» Work order: Your answer must be an exact repeat of the lines from the one containing "Where should I" through the last line of the records, both included, with no pictures.

##### Input records

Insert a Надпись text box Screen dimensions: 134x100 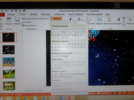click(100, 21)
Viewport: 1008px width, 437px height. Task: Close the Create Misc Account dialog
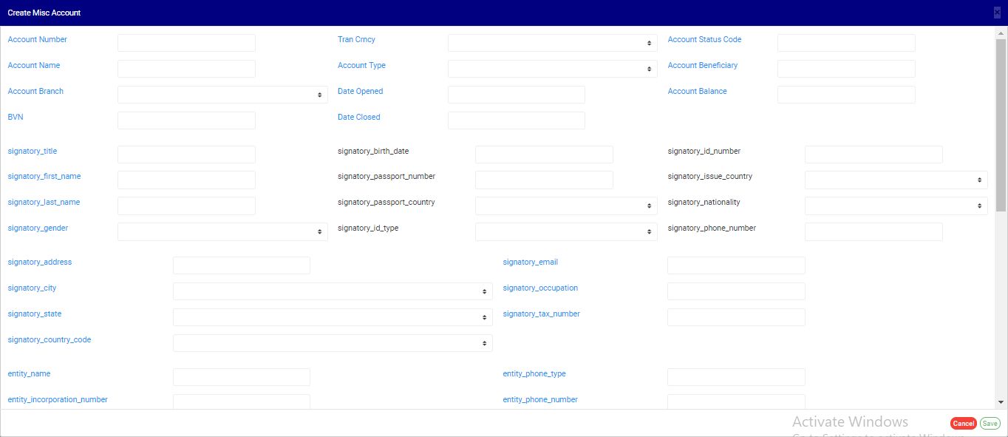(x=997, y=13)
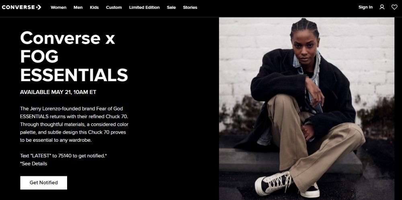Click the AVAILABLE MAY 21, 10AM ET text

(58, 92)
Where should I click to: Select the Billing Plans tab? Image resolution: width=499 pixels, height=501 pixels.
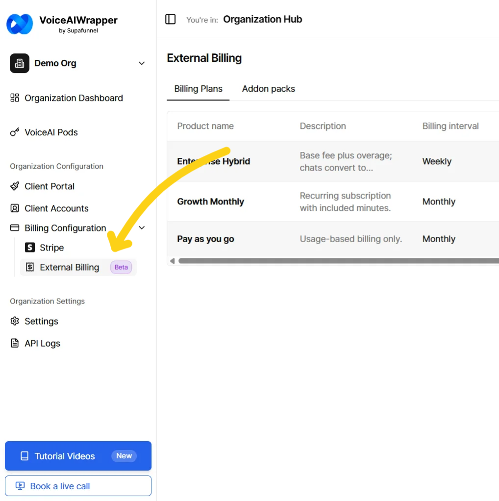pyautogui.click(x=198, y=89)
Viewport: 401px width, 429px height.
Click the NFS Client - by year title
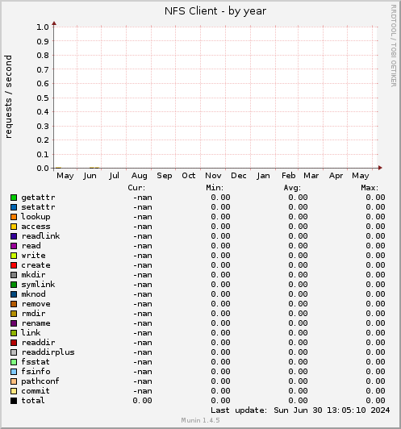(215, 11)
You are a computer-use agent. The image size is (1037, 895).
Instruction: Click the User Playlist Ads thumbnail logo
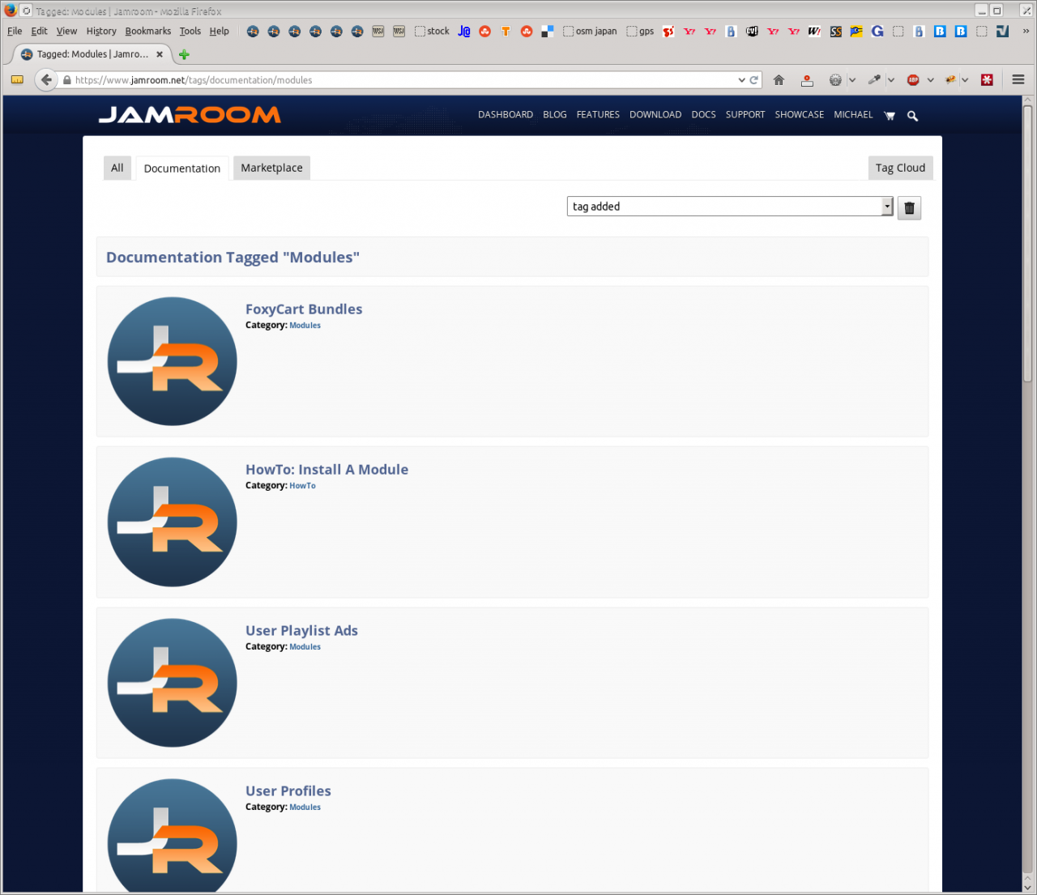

##########

» Task solution:
Where should I click to: Select the Billing Plans tab? Image resolution: width=499 pixels, height=501 pixels.
pyautogui.click(x=198, y=89)
Viewport: 401px width, 429px height.
Click the NFS Client - by year title
(215, 11)
You are a computer-use agent. The image size is (1037, 895).
Instruction: Click the User Playlist Ads thumbnail logo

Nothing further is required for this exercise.